### SUPPLIED INFORMATION
=== Section Start ===

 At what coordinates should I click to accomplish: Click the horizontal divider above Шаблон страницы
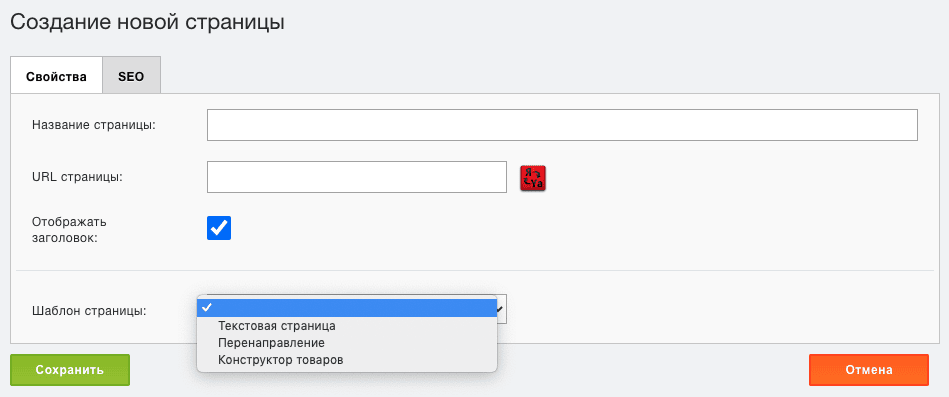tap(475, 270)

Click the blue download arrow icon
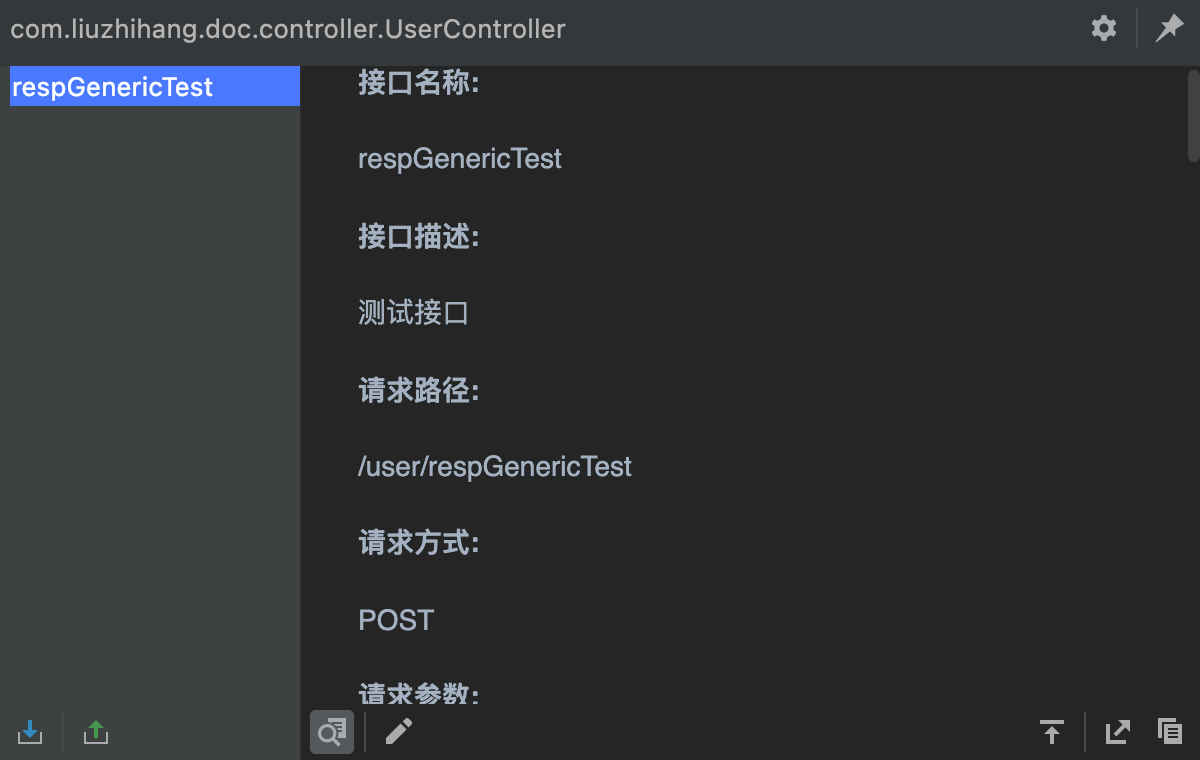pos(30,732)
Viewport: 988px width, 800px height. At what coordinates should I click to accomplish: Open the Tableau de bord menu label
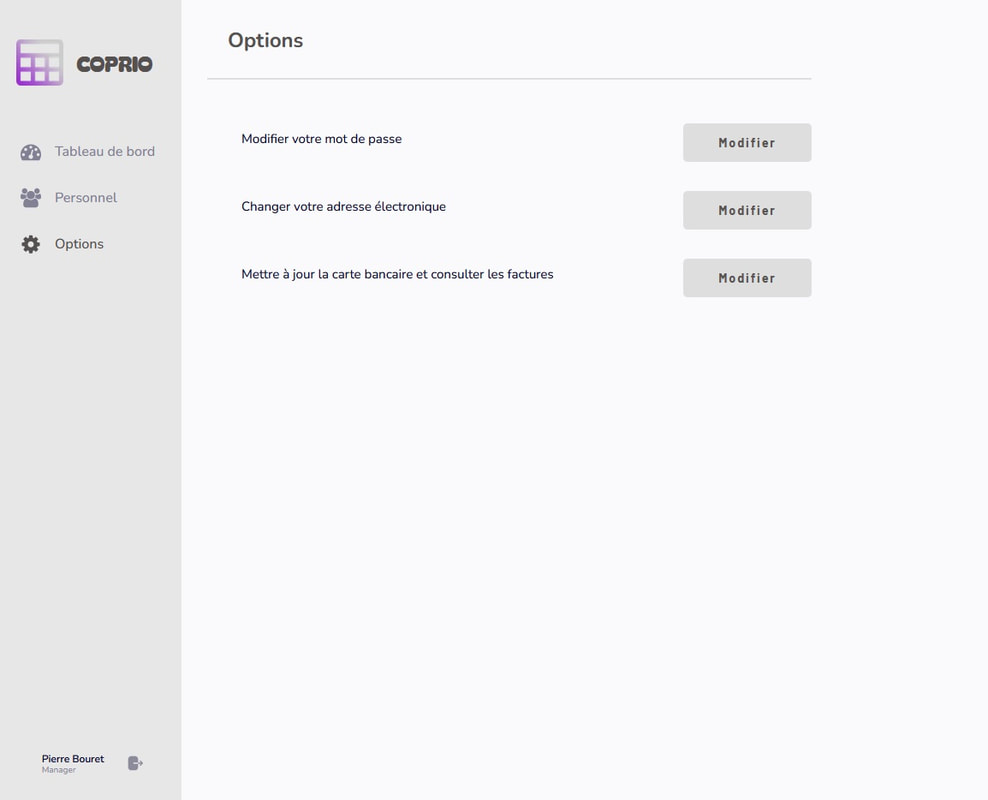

=== Section End ===
=== Section Start ===

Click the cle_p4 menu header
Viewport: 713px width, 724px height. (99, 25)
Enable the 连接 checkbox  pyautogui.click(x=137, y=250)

=== Section End ===

### YOUR ASSIGNMENT
For the data above, set down exactly the lines from the line with "At what coordinates should I click to accomplish: Click" to the line with "Viewport: 988px width, 800px", both included, leaving pictures out.

### THE COMPLETED TASK
 At what coordinates should I click to accomplish: Click the horizontal divider above Шаблон страницы
tap(475, 270)

Click the blue download arrow icon
pos(30,732)
Viewport: 988px width, 800px height. At what coordinates should I click to accomplish: Open the Tableau de bord menu label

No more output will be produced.